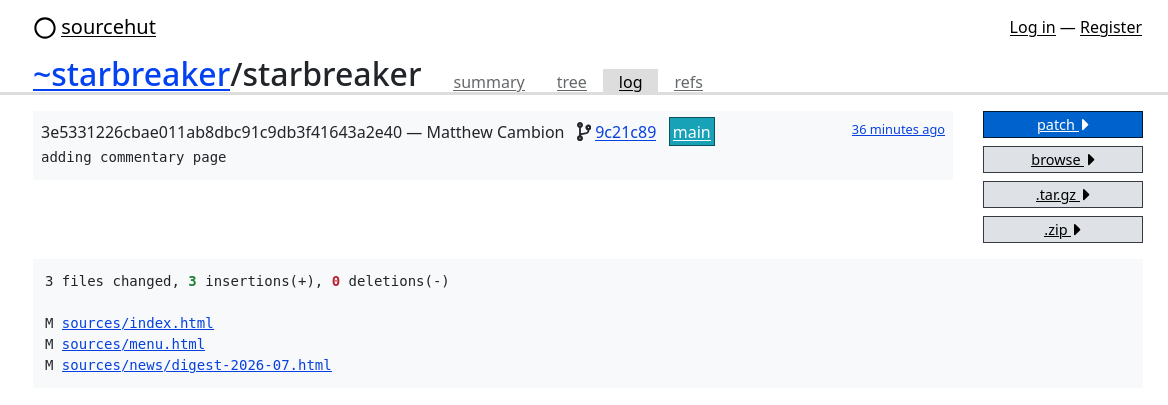Open the summary tab
This screenshot has height=405, width=1168.
pyautogui.click(x=489, y=82)
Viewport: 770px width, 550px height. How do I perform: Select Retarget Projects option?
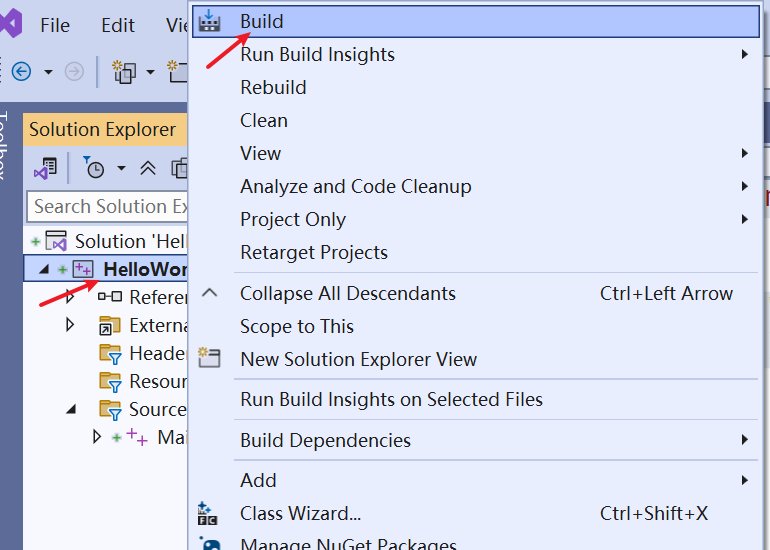[313, 252]
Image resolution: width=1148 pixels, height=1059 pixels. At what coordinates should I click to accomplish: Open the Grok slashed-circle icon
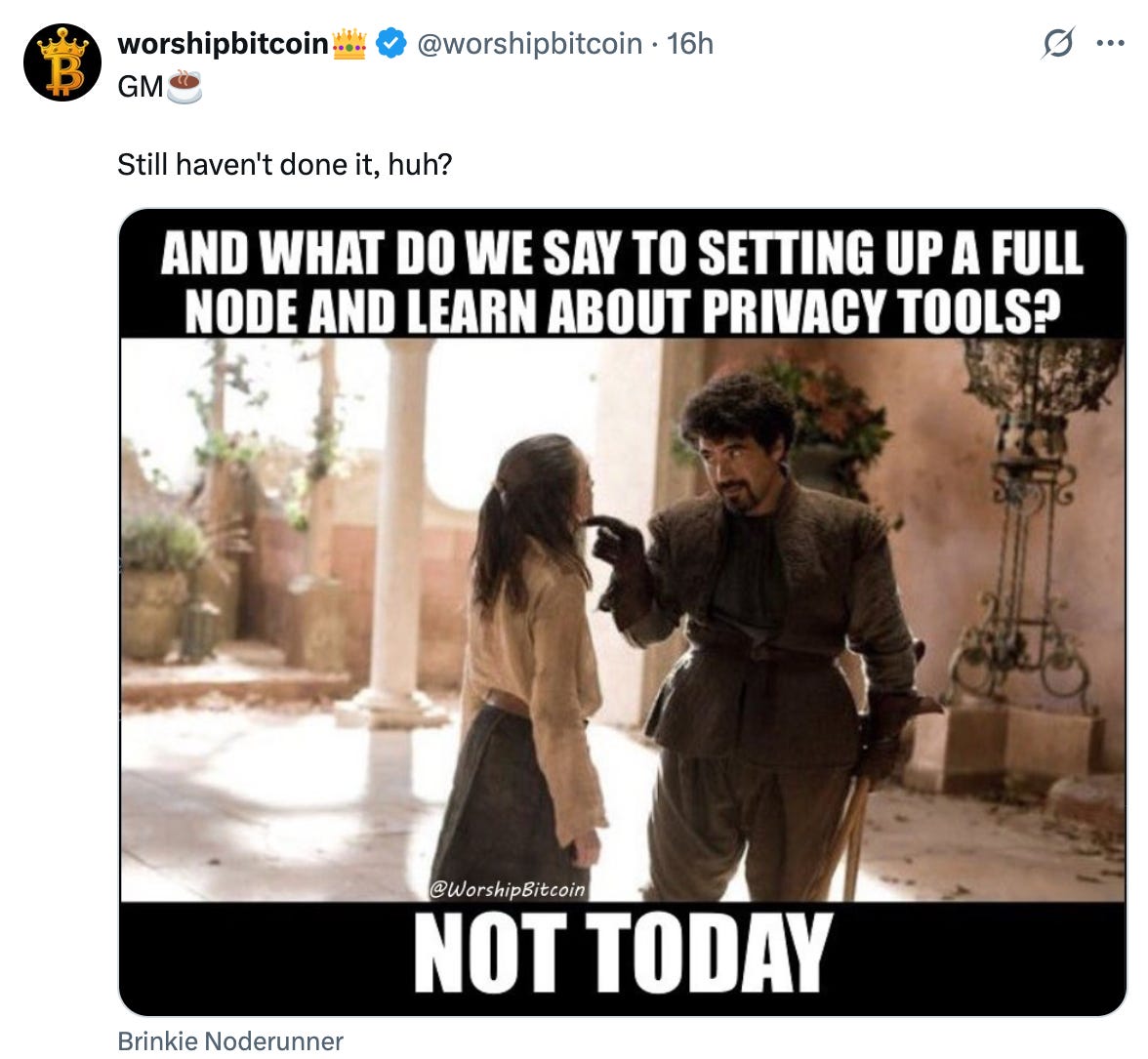click(1058, 43)
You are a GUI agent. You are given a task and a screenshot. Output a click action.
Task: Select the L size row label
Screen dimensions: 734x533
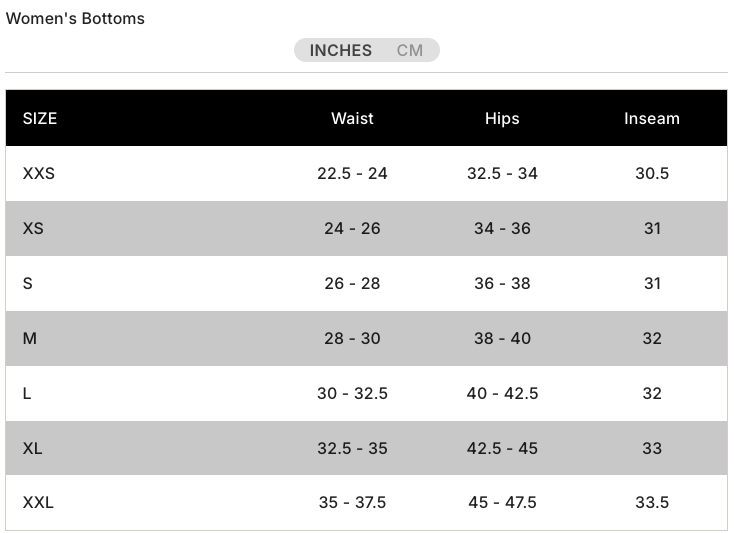pyautogui.click(x=27, y=393)
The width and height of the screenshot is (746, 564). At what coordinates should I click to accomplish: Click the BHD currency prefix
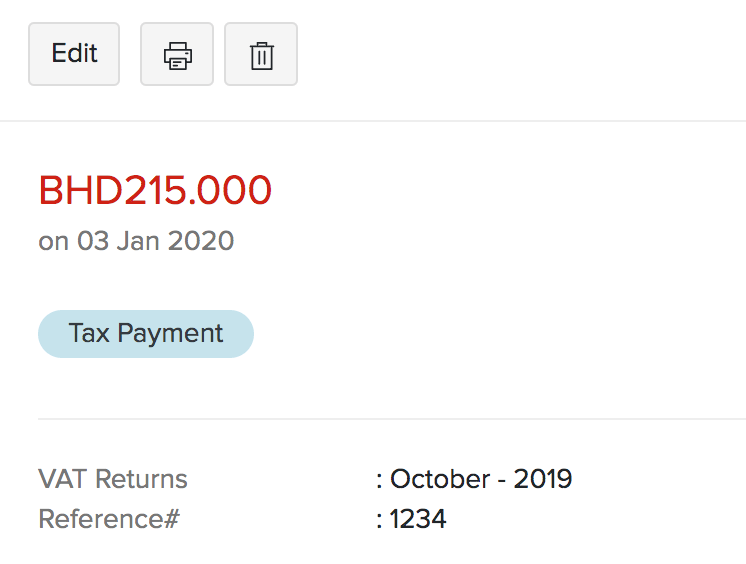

[TASK PROMPT]:
Take the line that contains "Viewport: 770px width, 550px" and every line after it to the end of the records above; quote them exactly, leaving out the pictures.

[EXERCISE OUTPUT]:
Viewport: 770px width, 550px height. How do I perform: Select Retarget Projects option?
[313, 252]
Image resolution: width=1148 pixels, height=1059 pixels. At what coordinates should I click to accomplish: Open the Grok slashed-circle icon
click(1058, 43)
You are a GUI agent. You are given a task and a screenshot. Output a click action.
Task: Select the L size row label
Screen dimensions: 734x533
pyautogui.click(x=27, y=393)
The width and height of the screenshot is (746, 564). At what coordinates should I click to accomplish: Click the BHD currency prefix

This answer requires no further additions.